Durante sua história de 96 anos, o Federal Reserve, banco central americano, já passou por alguns momentos que levaram os legisladores a reformulá-lo. O Fed está, no momento, em um ponto de inflexão desses.
A história talvez mostre que o Fed ajudou a evitar outra Grande Depressão em 2008, mas os passos radicais que tomou nesse sentido o tornam mais vulnerável, politicamente, do que a qualquer momento nas últimas décadas. Um novo e amplo exame do papel do Fed no sistema financeiro americano e da sua governança está começando a tomar forma.

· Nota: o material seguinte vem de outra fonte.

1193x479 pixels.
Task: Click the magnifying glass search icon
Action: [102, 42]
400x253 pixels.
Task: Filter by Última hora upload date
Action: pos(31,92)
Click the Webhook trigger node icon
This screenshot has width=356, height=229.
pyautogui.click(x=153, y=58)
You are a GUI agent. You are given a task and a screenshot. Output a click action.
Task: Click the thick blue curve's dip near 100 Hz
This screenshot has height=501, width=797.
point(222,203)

Durante a Depressão dos anos 30, o mandato do banco central foi aumentado, dando-lhe amplos poderes para conceder empréstimos em situações de emergência; mais tarde, o poder do Fed foi transferido de Nova York para Washington. Nos anos 50, um acordo com o Tesouro liberou o Fed de atrelar as taxas de juros ao longo prazo. Nos anos 80 Paul Volcker fortaleceu a credibilidade do Fed – embora nem sempre sua popularidade – quando, enfrentando as críticas, atacou a inflação elevando as taxas de juros. Nos anos 90 o Fed tomou medidas graduais rumo a uma política mais aberta – anunciando, por exemplo, suas alterações nas taxas de juros.

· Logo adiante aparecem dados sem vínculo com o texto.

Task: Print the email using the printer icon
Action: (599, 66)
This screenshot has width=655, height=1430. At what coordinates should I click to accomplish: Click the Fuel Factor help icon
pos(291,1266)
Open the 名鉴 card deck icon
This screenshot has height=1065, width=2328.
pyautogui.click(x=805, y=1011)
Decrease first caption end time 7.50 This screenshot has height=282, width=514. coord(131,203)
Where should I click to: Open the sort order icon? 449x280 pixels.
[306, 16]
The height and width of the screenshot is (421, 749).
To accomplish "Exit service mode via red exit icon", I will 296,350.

Desta vez o Fed pode ganhar alguns poderes importantes na qualidade de nova agência reguladora da estabilidade financeira, tais como a autoridade para segurar as rédeas de instituições financeiras tão grandes que podem pôr o sistema inteiro em risco. Mas pode também perder alguns outros poderes, tais como a autoridade de regulamentar as atividades de financiamento a pessoas físicas, ou de conceder empréstimos sem restrições nas emergências. O Congresso também pode reduzir essa independência, duramente conquistada, em particular a lei que permite a bancos comerciais escolher os conselhos que supervisionam as unidades regionais do Fed.
Ainda é muito cedo para saber se o Fed sairá dessa grande reestruturação como uma instituição enfraquecida, menos eficiente, ou com mais poder e prestígio. Há muito em jogo. Um banco central ineficiente pode causar estragos à economia, estimulando a inflação ou criando instabilidade financeira. Muita coisa depende da resposta da economia aos remédios prescritos pelo Fed. Se houver uma recuperação, o Fed ganhará muito poder de barganha.
“O Fed vai mudar”, diz Frederic Mishkin, professor da Universidade Columbia, que foi diretor regional do Fed de Nova York até agosto. “Se as coisas correrem bem em termos políticos, não será uma mudança radical.”
Um dos principais aliados do presidente do Fed, Ben Bernanke, no Congresso, o deputado democrata Barney Frank, diz que não quer colocar na pauta muitas dessas questões até o ano que vem. “Estamos no meio de uma crise”, diz Frank, presidente do Comitê de Serviços Financeiros da Câmara. “Não quero ser visto como alguém que está interferindo na capacidade do Fed de lidar com a crise.”
Uma das questões centrais é a independência do Fed. Pesquisas econômicas – feitas, entre outros, por Lawrence Summers, agora consultor econômico da Casa Branca – mostram que os bancos centrais são menos eficientes para lutar contra a inflação quando suas decisões têm motivos políticos. Os críticos dizem que Fed já sacrificou sua independência ao alinhar-se tão de perto com o Tesouro americano para socorrer firmas em dificuldades, como o banco Bear Stearns, a seguradora American International Group e o grupo financeiro Citigroup.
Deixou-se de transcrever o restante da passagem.